Recorded information:
--- --- ---

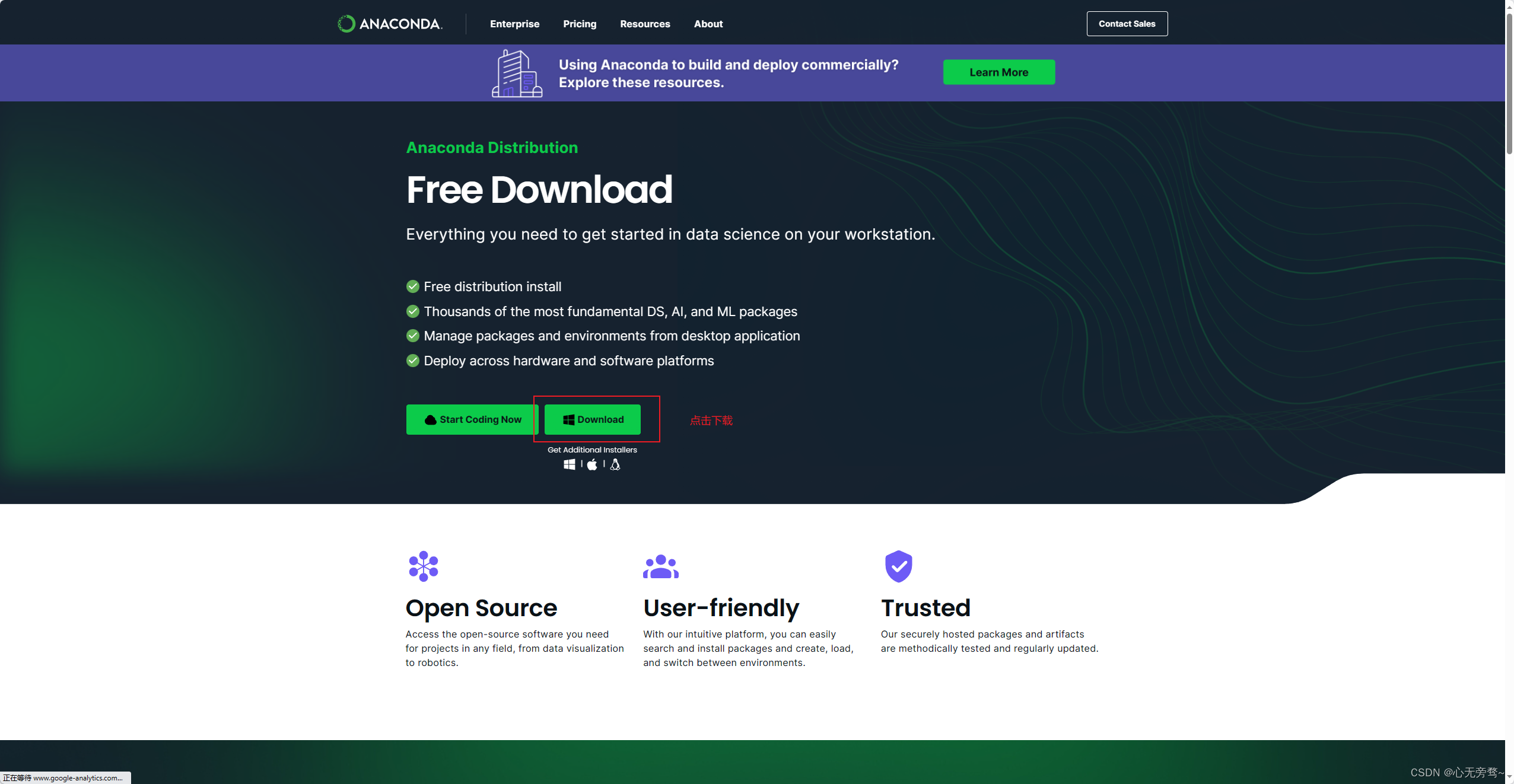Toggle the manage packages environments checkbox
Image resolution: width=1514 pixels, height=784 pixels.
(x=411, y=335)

--- --- ---

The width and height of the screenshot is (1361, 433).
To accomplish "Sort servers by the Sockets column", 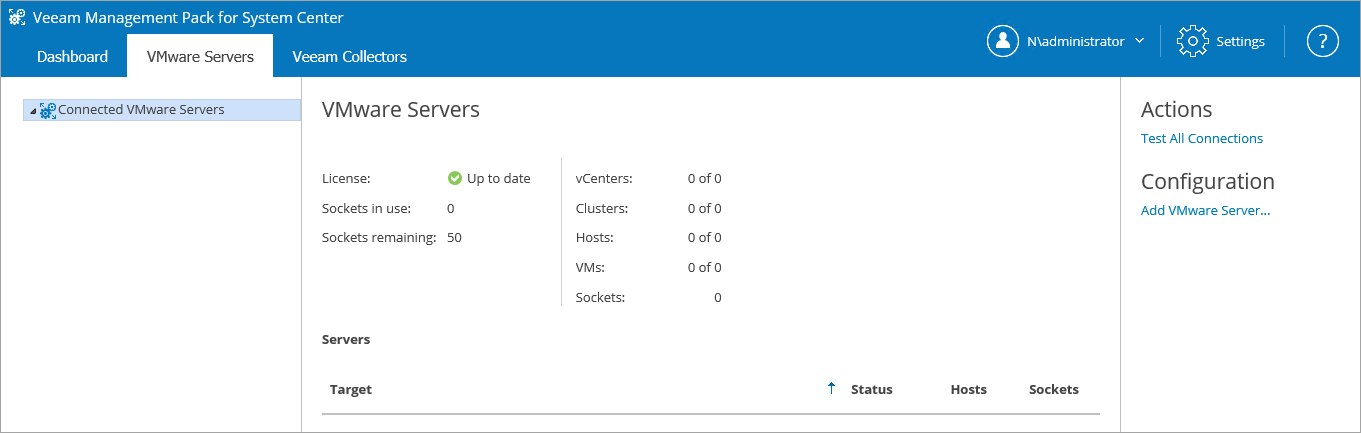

--- --- ---

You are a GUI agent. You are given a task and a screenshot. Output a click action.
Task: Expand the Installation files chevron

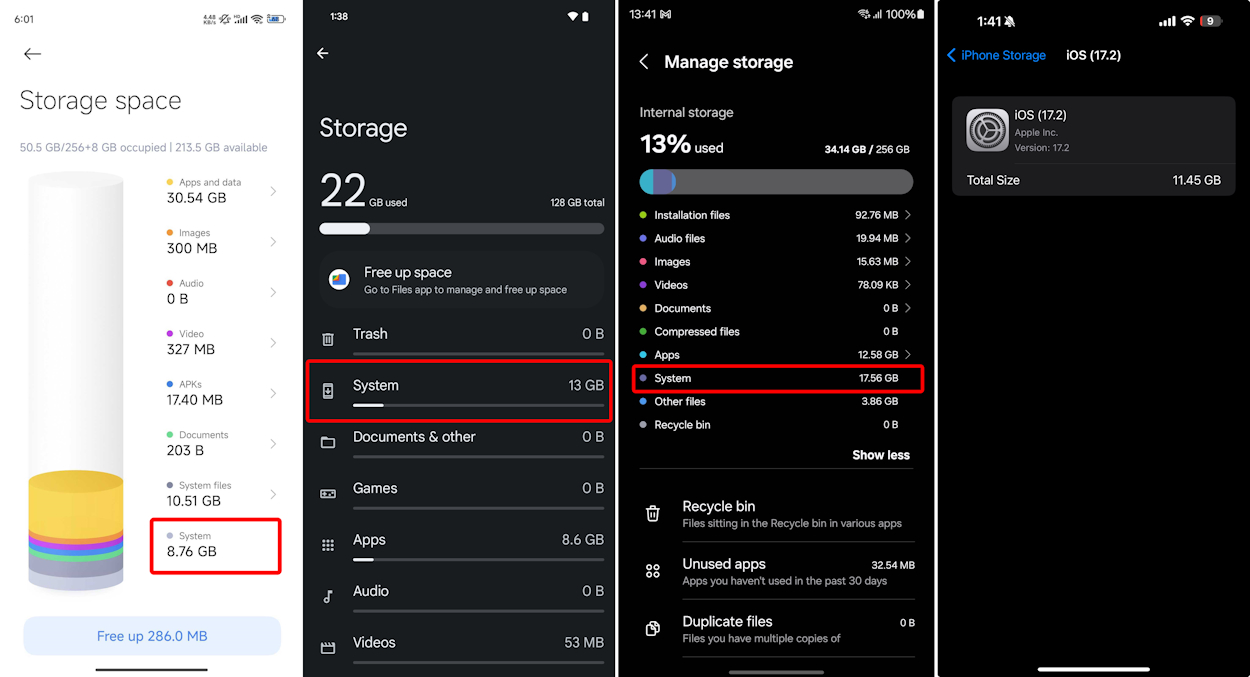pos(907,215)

--- --- ---

Each line from the one that contains "The width and" down to the one that contains "servers by the" is to be returned exactly as it stands above, both ends included, with pictures removed.

Answer section:
The width and height of the screenshot is (1361, 433).
To accomplish "Sort servers by the Sockets column", 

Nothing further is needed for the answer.